Edu Lobo ouviu Chega de Saudade pela primeira vez quando de uma de suas férias em Recife. Acentua no documentário o sentido de choque estético que isso representou na sua vida. Passados já tantos anos, é difícil para um jovem de hoje avaliar o sentido radicalmente inovador desta música. Afinal, depois que o novo se rotiniza perde-se a dimensão de ruptura estética que introduz nos códigos dominantes. Ao evocar esse fato Edu reitera o sentido geracional simbolizado na primeira audição de Chega de Saudade. Quando tiveram a oportunidade de pronunciar-se sobre este assunto, também Caetano Veloso, Gilberto Gil e Chico Buarque reiteraram o sentido de choque estético expresso no depoimento de Edu. É provável que outros companheiros de geração, se acaso também se pronunciassem, repetissem a mesma história com as variações de ênfase e forma inevitáveis.

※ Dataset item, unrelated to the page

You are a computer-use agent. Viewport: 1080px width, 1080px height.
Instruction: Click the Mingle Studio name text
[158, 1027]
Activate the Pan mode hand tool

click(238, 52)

Outra experiência de cunho geracional liga-se ao fenômeno das casas abertas, pontos de agregação musical característicos da época em que Edu e seus contemporâneos ingressaram profissionalmente na música. Há quem diga que o símbolo maior dessa forma de associação artística era a casa de Vinícius de Moraes. Edu procura traduzir, também seu parceiro Paulo César Pinheiro, o que isso representou para seu acelerado desenvolvimento como músico. Antes de tudo, prevalecia naqueles grupos livremente compostos um sentido de gentileza, outros em contexto semelhante empregam o termo delicadeza, que definitivamente desapareceu do horizonte da nossa experiência social hodierna. Além de uma intensa e fecunda interação de artistas provenientes de diferentes formas de expressão artística, o convívio era pautado por um espírito de generosidade e senso comunitário impensáveis nos quadros do capitalismo ferozmente competitivo em que passamos a viver, competitividade exasperada pelo narcisismo que permeia todas as nossas relações sociais.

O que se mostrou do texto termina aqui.